◆ DOCUMENT SEGMENT:
The Reserve Bank of India today released the document "Macroeconomic and Monetary Developments: Third Quarter Review 2005-06" to serve as a backdrop to the Third Quarter Review of the Annual Statement on Monetary Policy.

The highlights of macroeconomic and monetary developments during 2005-06 so far are:

The Real Economy

  • The robust performance of the Indian economy continued during the second quarter of 2005-06. According to the Central Statistical Organisation (CSO), the economy recorded a real GDP growth 8.1 per cent in the first half of 2005-06, one percentage point higher than a year ago.
  • Manufacturing activity witnessed strong performance during April-November 2005. Cumulative growth during the first eight months at 9.4 per cent was higher than a year ago (9.1 per cent). On the whole, industrial production recorded a growth of 8.3 per cent on top of 8.6 per cent in the corresponding period of the preceding year.
  • Latest available information on the major indicators related to the services sector indicates continued buoyancy in 2005-06
  • The normal South-West monsoon, the sustained growth of the manufacturing, the buoyancy in services and the positive business confidence and expectations have further brightened growth prospects for 2005-06.

Fiscal Situation

  • The available information on finances of the Central Government for the first eight months of 2005-06 (April-November) indicates improvement in key fiscal variables due to continued buoyancy in tax collections and containment of growth in non plan expenditure.
  • Gross and net market borrowings (excluding issuances under market stabilisation scheme) of the Centre (up to January 18, 2006) amounted to 82.6 per cent and 80.0 per cent of the Budget Estimates as compared with 63.7 per cent and 45.0 per cent, respectively, a year ago. The higher recourse by the Centre to market borrowings during 2005-06 so far than a year ago reflects the discontinuation of the Debt Swap Scheme (DSS), the proceeds of which were available for financing its Gross Fiscal Deficit during 2004-05.
  • States have raised an amount of Rs.15,702 crore during 2005-06 so far (up to January 18, 2006), which is 65.1 per of their gross allocation for 2005-06.

[Records of word and element locations]
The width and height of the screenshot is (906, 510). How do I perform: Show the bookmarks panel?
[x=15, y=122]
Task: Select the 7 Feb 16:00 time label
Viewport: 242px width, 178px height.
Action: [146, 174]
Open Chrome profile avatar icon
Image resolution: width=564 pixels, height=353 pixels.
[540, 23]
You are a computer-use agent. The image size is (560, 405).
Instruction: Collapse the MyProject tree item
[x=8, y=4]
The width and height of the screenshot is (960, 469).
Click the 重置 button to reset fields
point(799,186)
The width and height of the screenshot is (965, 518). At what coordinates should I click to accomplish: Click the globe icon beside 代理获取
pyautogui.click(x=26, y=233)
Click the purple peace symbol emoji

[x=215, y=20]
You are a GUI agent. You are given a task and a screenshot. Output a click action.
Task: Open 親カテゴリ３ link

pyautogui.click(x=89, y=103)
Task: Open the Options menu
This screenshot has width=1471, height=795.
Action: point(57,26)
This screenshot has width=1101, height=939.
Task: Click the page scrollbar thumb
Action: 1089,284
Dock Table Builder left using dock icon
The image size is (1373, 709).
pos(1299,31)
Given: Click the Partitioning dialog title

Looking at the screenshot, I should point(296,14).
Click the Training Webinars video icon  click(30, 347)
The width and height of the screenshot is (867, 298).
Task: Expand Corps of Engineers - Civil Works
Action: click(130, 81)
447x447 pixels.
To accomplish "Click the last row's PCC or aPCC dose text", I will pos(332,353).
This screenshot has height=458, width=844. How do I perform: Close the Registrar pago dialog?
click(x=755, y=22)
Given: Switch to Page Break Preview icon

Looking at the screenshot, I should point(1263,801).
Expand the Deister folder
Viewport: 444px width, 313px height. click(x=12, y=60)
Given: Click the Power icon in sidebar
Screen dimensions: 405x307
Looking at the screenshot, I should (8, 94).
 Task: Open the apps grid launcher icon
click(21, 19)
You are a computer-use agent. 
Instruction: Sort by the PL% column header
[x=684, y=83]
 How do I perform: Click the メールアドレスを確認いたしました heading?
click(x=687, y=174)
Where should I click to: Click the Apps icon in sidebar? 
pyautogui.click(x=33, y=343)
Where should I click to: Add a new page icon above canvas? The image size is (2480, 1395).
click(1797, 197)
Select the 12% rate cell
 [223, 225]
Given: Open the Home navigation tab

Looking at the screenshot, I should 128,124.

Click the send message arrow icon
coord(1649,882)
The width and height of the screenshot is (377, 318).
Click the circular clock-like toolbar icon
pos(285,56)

◆ TASK REQUIREMENTS:
1) In the Reserve Bank review summary, translate "Manufacturing activity witnessed strong performance during April-November 2005." into Spanish.
2) Please echo the stretch of the listing from the line containing "The width and height of the screenshot is (965, 518)." through the line containing "coord(1649,882)", both included.

◆ RESULTS BY TASK:
1) La actividad manufacturera registró un sólido desempeño durante abril-noviembre de 2005.

2)
The width and height of the screenshot is (965, 518). At what coordinates should I click to accomplish: Click the globe icon beside 代理获取
pyautogui.click(x=26, y=233)
Click the purple peace symbol emoji

[x=215, y=20]
You are a GUI agent. You are given a task and a screenshot. Output a click action.
Task: Open 親カテゴリ３ link

pyautogui.click(x=89, y=103)
Task: Open the Options menu
This screenshot has width=1471, height=795.
Action: point(57,26)
This screenshot has width=1101, height=939.
Task: Click the page scrollbar thumb
Action: 1089,284
Dock Table Builder left using dock icon
The image size is (1373, 709).
pos(1299,31)
Given: Click the Partitioning dialog title

Looking at the screenshot, I should point(296,14).
Click the Training Webinars video icon  click(30, 347)
The width and height of the screenshot is (867, 298).
Task: Expand Corps of Engineers - Civil Works
Action: click(130, 81)
447x447 pixels.
To accomplish "Click the last row's PCC or aPCC dose text", I will pos(332,353).
This screenshot has height=458, width=844. How do I perform: Close the Registrar pago dialog?
click(x=755, y=22)
Given: Switch to Page Break Preview icon

Looking at the screenshot, I should point(1263,801).
Expand the Deister folder
Viewport: 444px width, 313px height. click(x=12, y=60)
Given: Click the Power icon in sidebar
Screen dimensions: 405x307
Looking at the screenshot, I should (8, 94).
 Task: Open the apps grid launcher icon
click(21, 19)
You are a computer-use agent. 
Instruction: Sort by the PL% column header
[x=684, y=83]
 How do I perform: Click the メールアドレスを確認いたしました heading?
click(x=687, y=174)
Where should I click to: Click the Apps icon in sidebar? 
pyautogui.click(x=33, y=343)
Where should I click to: Add a new page icon above canvas? The image size is (2480, 1395).
click(1797, 197)
Select the 12% rate cell
 [223, 225]
Given: Open the Home navigation tab

Looking at the screenshot, I should 128,124.

Click the send message arrow icon
coord(1649,882)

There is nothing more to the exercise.